Neighborhood email groups are great things. How else, for example, would we have learned that King's Red & White recently started carrying milk from Maple View Farms? Maple View Farms is an area dairy that treats its cows well and sells milk in returnable glass bottles.

King's Red & White is a local, family-run grocery store. It's closer to our house than Kroger's and Whole Foods, but because it's small, inconspicuous, and surrounded by similarly unattractive buildings and ridiculous amounts of concrete on an over-developed, ugly stretch of road, it's hard to think of it as a neighborhood grocery store when you're driving past it in rush-hour traffic. Today, because we had read about the milk, we took our business to King's Red & White for the very first time.

At King's Red & White, the very tall, cheerful manager sashays past in aisle three, greeting you with a friendly "how're y'all today?" His employees know long-time customers by name and enjoy ongoing jokes with them with an easy familiarity.
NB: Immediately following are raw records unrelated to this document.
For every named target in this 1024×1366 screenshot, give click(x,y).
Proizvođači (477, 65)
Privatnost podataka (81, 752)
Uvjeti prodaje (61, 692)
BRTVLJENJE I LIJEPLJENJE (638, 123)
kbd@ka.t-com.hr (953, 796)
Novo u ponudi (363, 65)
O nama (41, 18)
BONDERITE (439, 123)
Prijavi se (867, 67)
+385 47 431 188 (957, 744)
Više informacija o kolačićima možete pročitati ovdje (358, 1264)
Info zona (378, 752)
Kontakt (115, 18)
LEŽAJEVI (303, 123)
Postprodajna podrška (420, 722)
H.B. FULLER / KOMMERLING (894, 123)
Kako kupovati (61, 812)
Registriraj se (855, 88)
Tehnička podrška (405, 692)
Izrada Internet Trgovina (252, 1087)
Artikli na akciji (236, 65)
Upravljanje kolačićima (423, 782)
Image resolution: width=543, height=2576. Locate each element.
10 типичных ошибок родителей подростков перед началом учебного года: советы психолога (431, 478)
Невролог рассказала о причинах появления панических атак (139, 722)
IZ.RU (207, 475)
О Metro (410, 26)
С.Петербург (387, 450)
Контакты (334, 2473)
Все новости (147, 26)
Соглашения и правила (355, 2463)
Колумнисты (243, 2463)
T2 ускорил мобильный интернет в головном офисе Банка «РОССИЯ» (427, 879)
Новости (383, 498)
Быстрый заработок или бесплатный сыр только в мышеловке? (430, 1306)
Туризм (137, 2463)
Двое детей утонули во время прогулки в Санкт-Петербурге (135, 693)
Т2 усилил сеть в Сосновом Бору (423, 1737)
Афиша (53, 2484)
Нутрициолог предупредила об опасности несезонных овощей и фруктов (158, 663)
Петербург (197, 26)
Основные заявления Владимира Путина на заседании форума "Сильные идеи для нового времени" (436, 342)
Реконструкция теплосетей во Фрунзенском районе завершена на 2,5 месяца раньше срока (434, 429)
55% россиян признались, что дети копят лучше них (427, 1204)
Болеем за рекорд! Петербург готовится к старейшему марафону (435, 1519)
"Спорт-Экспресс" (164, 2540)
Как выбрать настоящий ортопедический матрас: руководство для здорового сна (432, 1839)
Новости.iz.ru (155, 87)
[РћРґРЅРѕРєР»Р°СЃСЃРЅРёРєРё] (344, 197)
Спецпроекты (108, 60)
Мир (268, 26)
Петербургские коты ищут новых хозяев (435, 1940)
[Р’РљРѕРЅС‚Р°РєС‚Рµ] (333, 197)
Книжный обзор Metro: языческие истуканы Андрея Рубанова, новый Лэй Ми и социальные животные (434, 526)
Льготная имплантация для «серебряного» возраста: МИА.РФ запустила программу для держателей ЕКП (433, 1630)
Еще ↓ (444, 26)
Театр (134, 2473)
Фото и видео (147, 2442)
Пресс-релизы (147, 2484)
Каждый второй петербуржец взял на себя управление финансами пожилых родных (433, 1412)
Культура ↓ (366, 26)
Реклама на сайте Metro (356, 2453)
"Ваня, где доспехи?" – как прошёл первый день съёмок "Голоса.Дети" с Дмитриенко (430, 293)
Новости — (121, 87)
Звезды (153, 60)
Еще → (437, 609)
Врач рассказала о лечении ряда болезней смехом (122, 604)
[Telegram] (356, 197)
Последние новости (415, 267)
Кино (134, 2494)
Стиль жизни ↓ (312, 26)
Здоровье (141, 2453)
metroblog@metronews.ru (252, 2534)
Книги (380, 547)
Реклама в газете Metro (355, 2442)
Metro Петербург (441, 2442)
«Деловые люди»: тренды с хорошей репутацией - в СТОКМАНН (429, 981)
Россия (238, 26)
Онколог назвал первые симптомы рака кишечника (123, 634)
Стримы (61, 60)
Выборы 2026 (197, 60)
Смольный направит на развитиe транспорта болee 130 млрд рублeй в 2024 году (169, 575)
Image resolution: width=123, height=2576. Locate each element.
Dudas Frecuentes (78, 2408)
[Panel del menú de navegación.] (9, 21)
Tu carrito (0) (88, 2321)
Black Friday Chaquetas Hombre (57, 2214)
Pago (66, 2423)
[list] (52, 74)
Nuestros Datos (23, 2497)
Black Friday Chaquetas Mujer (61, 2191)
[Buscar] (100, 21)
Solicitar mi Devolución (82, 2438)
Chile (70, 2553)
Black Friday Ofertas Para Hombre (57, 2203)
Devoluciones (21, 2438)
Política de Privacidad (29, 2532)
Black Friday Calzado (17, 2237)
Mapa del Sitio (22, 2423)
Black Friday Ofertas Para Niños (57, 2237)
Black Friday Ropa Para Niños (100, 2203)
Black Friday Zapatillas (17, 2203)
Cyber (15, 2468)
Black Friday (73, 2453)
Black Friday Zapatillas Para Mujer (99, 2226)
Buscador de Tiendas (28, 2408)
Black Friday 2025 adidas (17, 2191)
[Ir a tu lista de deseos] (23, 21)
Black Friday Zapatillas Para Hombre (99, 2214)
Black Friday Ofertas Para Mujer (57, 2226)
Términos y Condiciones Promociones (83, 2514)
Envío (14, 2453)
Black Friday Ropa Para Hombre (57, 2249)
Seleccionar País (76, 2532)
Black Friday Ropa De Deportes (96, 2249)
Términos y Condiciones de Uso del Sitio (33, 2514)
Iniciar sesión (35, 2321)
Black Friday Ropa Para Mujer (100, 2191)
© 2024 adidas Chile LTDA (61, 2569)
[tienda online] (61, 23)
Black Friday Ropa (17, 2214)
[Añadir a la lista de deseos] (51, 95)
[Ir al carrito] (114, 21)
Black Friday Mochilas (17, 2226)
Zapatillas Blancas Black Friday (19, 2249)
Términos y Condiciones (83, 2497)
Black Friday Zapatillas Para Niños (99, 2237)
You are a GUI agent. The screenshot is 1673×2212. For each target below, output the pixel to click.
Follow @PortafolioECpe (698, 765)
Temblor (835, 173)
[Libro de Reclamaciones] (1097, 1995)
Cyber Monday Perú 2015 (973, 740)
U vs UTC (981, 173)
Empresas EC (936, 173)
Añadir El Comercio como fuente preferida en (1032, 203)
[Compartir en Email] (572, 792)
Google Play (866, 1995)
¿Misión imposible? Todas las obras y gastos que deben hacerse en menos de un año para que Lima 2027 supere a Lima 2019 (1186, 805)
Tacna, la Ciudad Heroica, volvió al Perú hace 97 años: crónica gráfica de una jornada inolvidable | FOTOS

Jars of North Carolina pickled unidentifiables (you have to trust the labels) in assorted shapes and colors line the shelves alongside local honeys, jams, jellies, butters, and preserves. There's an entire section in the sugary-junk aisle dedicated to rock candy. If you want to buy something in a can, you've come to the right place, but there's also a side room dedicated to fresh fruits and vegetables. Just outside the room, bananas hang on a special rotatable banana rack, looking quaintly old-fashioned against a backdrop of green astroturf. In refreshing contrast to other stores, everything that's out of season actually looks out of season at King's Red & White--but you can also tell when things are fresh. Bags of Georgia pecans ("New Crop!") fill a basket; shelled pinto beans ("New Crop!") come in bulk.

Alas, surrounded by all this Southern splendour, I walked with vegetarian obliviousness right past the butt rub and slop mop in aisle two. S, fortunately, was more alert, and after we left the store, he told me excitedly about seeing these icons of North Carolina barbeque. Of course, now we have to go back. And to think we would have missed it all had they not started carrying locally produced, environmentally friendly, rBGH-free milk.

2 comments:

JLPP said...

Butt rub?

mom2homer said...

You know, seasonings to rub on your pork butt. Baste the butt with the slop mop.